White House policy threatens the environmental standards, fire safety, and very existence of our National Parks and the local economies they support
Image: Hikers
Two hikers cross a bridge over the Nisqually River under the shadow of Mt. Rainier on the Wonderland Trail in Mt. Rainier National Park, WAJohn Froschauer / AP
/ Source: Arthur Frommer's Budget Travel

What if you were the boss, and you discovered that nine out of ten of your employees thought you were making decisions detrimental to the company but darn helpful to some of your close friends? That’s how 84 percent of National Park Service employees feel, according to a survey commissioned by the Rockefeller Family Fund’s Campaign to Protect America’s Lands (CPAL). They are concerned that “Decisions are being influenced by politics rather than professional experiences/science.”

Former Shenandoah National Park Superintendent Bill Wade sounds the alarm that, “the national park system is under attack.” What is it that’s threatening everything from the Grand Canyon to the Great Smoky Mountains? Is it the California wildfires, law-breaking logging companies, or some supernova form of Dutch Elm Disease? Nope. It’s a man who, ironically, is named after a plant himself: George W. Bush.

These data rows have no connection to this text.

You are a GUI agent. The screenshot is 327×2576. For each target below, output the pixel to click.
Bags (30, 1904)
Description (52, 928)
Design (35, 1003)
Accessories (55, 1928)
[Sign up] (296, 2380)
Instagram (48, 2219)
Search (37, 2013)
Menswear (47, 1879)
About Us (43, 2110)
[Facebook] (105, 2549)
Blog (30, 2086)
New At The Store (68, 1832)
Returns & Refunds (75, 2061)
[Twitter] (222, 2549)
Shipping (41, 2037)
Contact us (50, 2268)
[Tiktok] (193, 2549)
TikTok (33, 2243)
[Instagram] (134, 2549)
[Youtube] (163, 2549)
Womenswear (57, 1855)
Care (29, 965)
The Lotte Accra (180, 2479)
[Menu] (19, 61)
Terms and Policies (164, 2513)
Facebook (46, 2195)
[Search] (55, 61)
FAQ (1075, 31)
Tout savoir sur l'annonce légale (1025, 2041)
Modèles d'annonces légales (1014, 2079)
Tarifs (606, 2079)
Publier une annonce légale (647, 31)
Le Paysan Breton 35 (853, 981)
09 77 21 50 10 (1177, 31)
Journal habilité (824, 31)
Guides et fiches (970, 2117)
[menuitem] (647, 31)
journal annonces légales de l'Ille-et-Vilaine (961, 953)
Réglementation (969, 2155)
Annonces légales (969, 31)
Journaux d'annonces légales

CPAL Director Peter Altman says “All of America’s public lands are under assault by an administration that favors corporations over conservation.”

THESE ARE NOT HAPPY CAMPERS

The CPAL survey showed that 84 percent of National Park Service employees have expressed “a great deal of concern” about whether or not they will be able to protect park resources.

Possibly in part because they might not be working there much longer.

The Bush Administration has targeted the Department of Interior—which oversees the National Park Service—to be analyzed for the first round of ‘Competitive Sourcing. That is another term for privatizing, turning over to outside contractors what are currently government payroll jobs—1,700 of them, in the case of the National Park Service. The Administration has claimed this will produce a savings of 20 percent for taxpayers.

Since when was adding a layer of middlemen a way to save money?

The idea is that government will pay private companies to manage park resources, and those companies will in turn hire and pay workers to do it. Think about that. If the government wants to lop 20 percent off the budget for parks, that means these outside companies will have to try and take the jobs currently being done by professional, trained park employees, and do them on 80 percent of the current budget.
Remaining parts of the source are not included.